The Scanner has a number of known limitations

The following scenarios will result in a FAILED scan status by the scanner.

  1. Unable to scan tables with case sensitive names thats usually controlled by quoting in the SQL

  2. Unable to scan tables with special characters that break SQL format without quoting

  3. Unable to scan tables that are named after keywords which require quoting

  4. Unable to scan tables (inclusive of the schema and database names that the table belongs to) that contain a period (.) in the name.

  5. If the table contains a column that causes a data retrieval error

  6. If the view has issues executing the underlying Stored Proc or SQL


Significant improvements to the scanner is planned for Q4 24 and Q1 25.


Step 1: Generate a scanner configuration

The scanner configuration is generated for all tables in a database or schema within a database source. A future enhancement (Q1 2024) will allow for additional custom table selection.

Log into K and go to Data Applications. Select Ask K

Select the scanner tab. Go to the Scanner config and click on Run

Select the source and tables you want to run the scanner on. You can select all the tables by database or schema.

Click Create to generate the scanner config to be used in the scanner.


Step 1: Install the PII Scanner Collector

The PII Scanner Collector is currently hosted in KADA’s Azure Blob Storage. Reach out to KADA Support (support@kada.ai) to obtain the collector package and receive a SAS token to access the repository.

Make sure that you’ve already set up the collector packages for the Sources (e.g. Snowflake) that you’d like to run the PII Scanner Collector on.

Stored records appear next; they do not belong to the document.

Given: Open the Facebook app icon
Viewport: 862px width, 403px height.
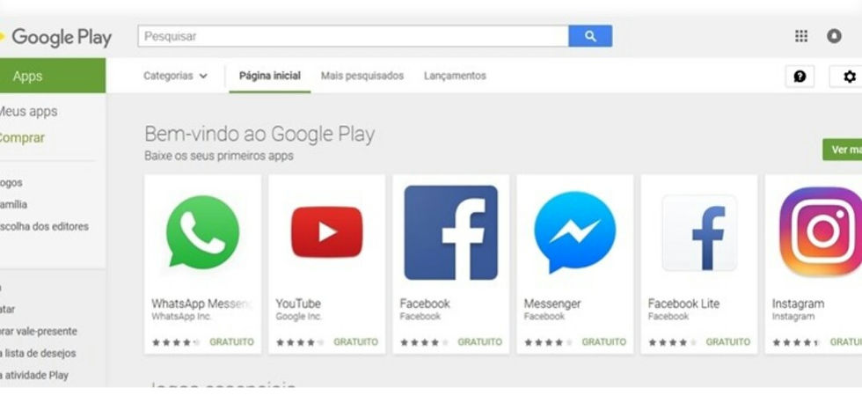Looking at the screenshot, I should point(450,232).
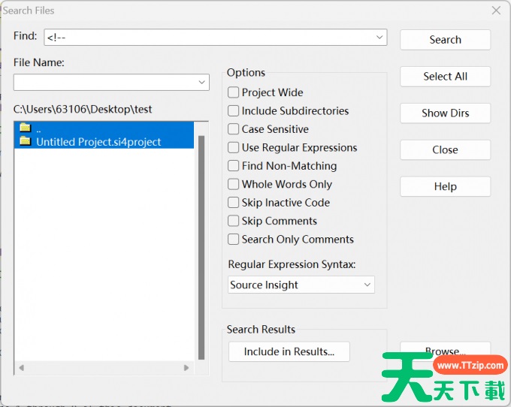This screenshot has height=407, width=511.
Task: Enable the Project Wide checkbox
Action: (234, 92)
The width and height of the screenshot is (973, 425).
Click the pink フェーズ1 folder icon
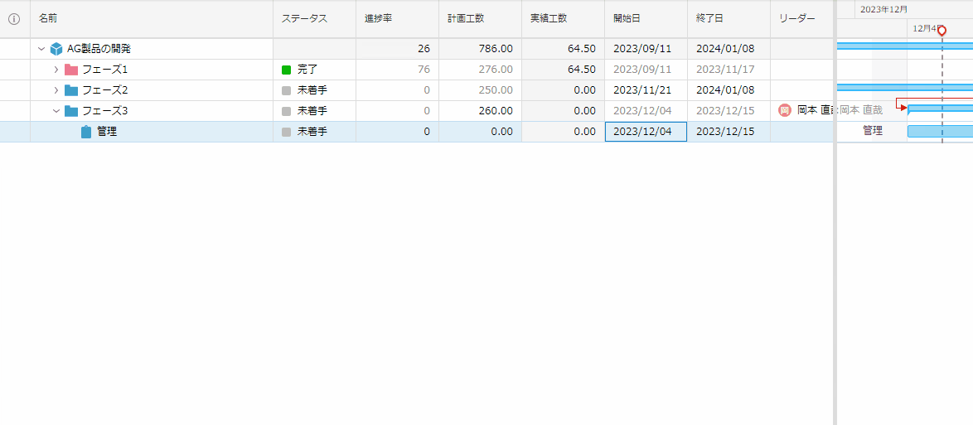click(x=71, y=70)
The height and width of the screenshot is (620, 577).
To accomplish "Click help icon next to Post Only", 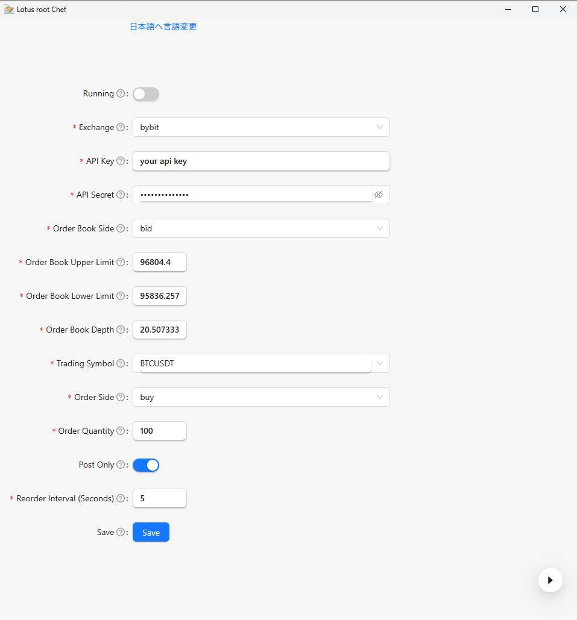I will pos(121,465).
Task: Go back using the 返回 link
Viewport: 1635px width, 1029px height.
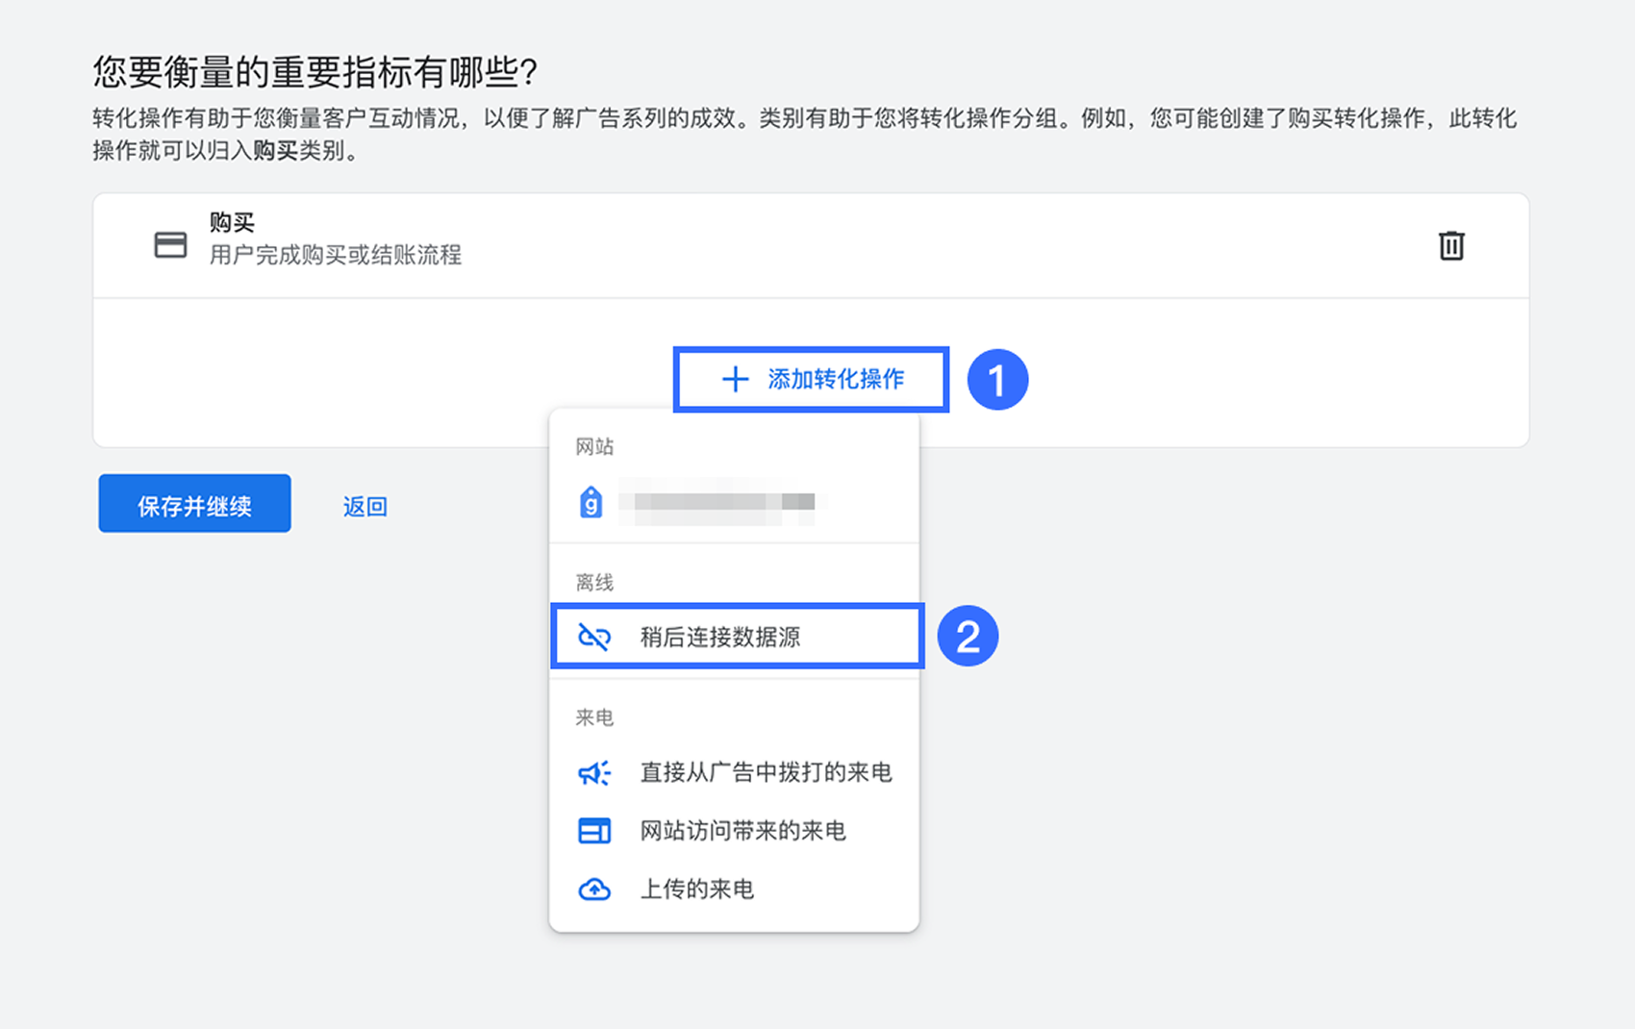Action: pyautogui.click(x=365, y=507)
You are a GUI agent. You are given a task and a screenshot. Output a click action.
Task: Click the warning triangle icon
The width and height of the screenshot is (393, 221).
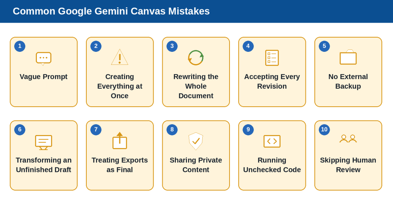coord(120,57)
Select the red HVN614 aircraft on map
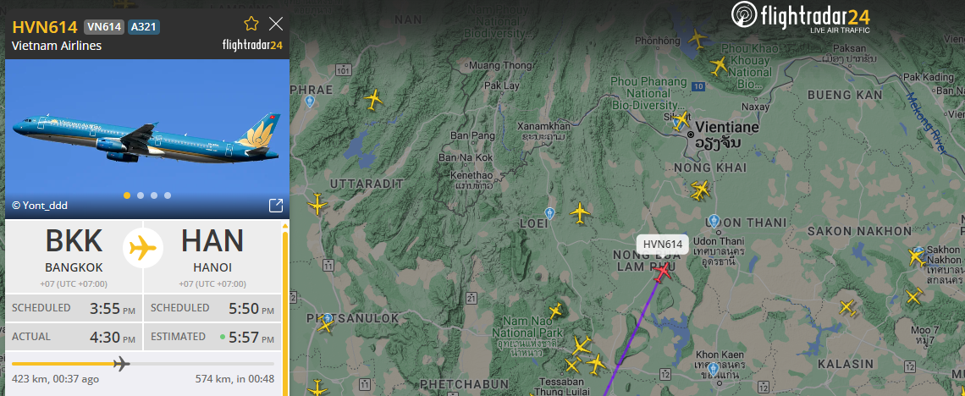This screenshot has width=965, height=396. [662, 272]
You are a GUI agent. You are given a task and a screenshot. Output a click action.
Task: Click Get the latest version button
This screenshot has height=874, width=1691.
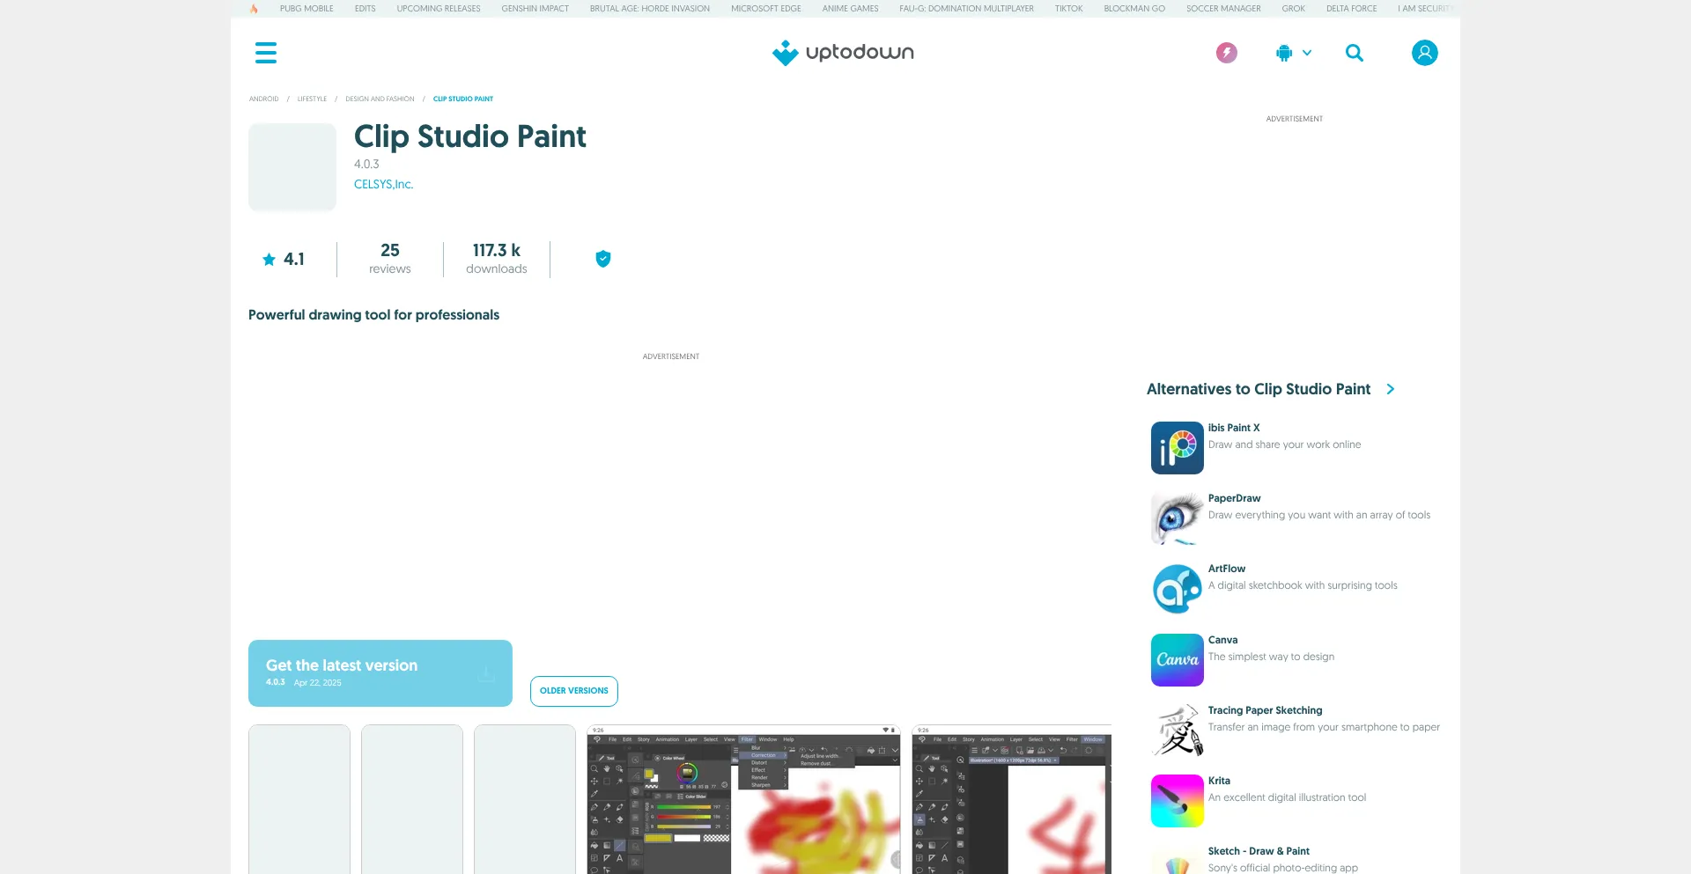(x=380, y=673)
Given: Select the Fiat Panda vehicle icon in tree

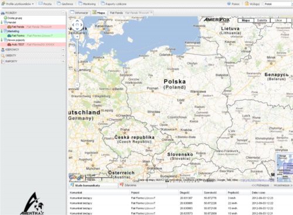Looking at the screenshot, I should pyautogui.click(x=9, y=27).
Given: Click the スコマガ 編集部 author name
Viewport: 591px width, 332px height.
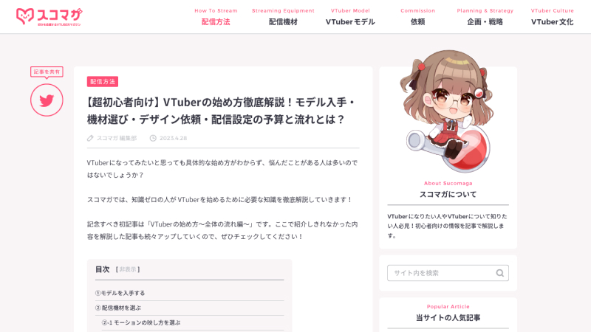Looking at the screenshot, I should click(x=117, y=138).
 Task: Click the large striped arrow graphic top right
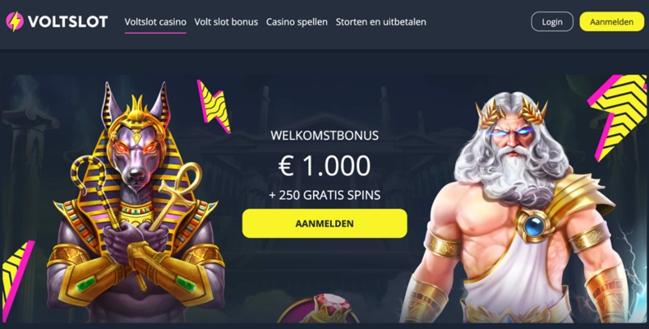617,116
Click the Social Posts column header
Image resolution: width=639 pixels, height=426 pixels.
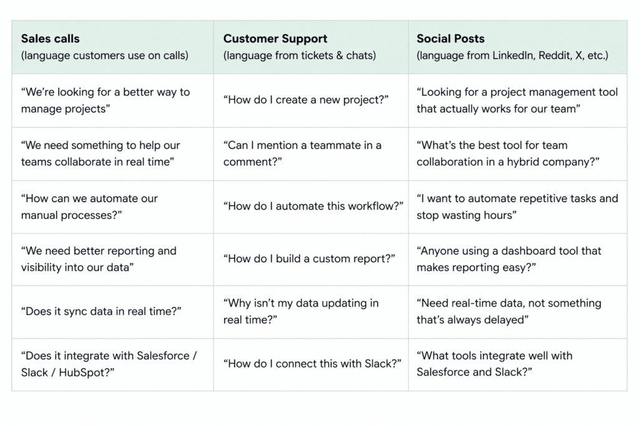point(451,39)
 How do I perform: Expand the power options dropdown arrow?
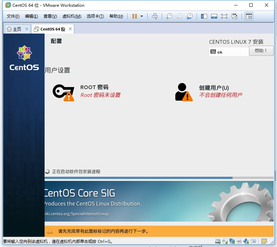[142, 16]
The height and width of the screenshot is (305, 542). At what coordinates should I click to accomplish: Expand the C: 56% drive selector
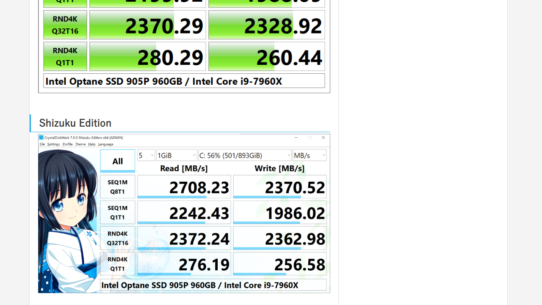click(x=244, y=155)
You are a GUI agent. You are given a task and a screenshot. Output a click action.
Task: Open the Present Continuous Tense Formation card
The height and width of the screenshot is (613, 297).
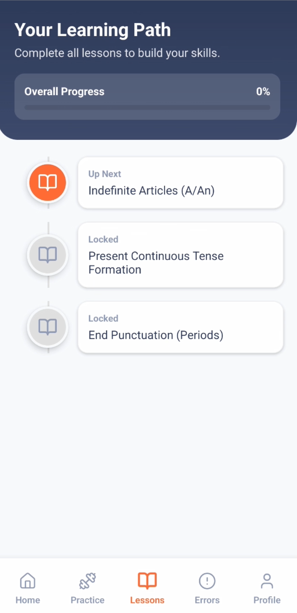pos(181,255)
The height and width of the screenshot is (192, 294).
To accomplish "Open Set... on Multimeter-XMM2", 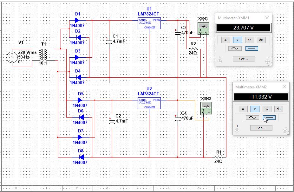I will tap(261, 128).
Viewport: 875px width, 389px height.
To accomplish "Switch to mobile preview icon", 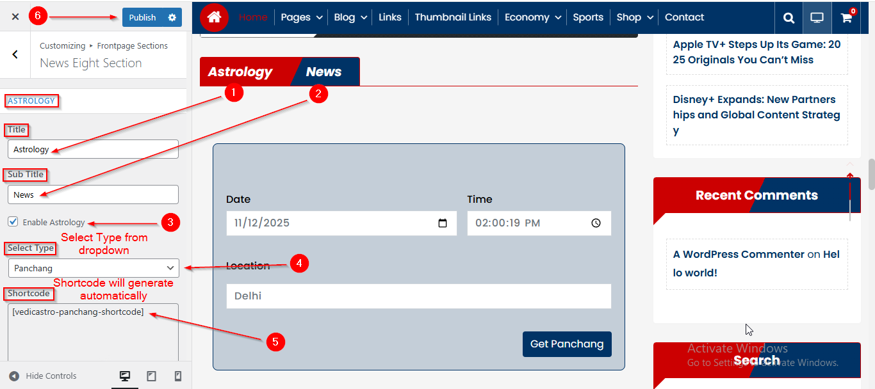I will [x=178, y=376].
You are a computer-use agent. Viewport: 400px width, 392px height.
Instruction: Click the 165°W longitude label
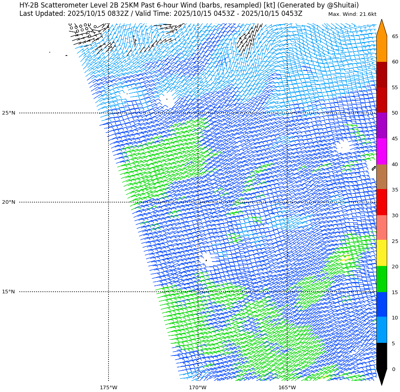tap(287, 387)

Step 2: Configure the Collector

Check to ensure that the following steps have been completed:

  • Installed the relevant Source Collector .whl

  • Installed any external dependencies described on the Source Collector page.

  • Installed the common library package kada_collectors_lib-<version>-py3-none-any.whl or higher

  • Installed the PII Scanner .whl (as per Step 1)

  • Created the Source Collector config json file as described on the Source Collector page

The following code is an example of how to run the extractor targeting Snowflake as the source. You may need to uplift this code to meet any code standards at your organisation.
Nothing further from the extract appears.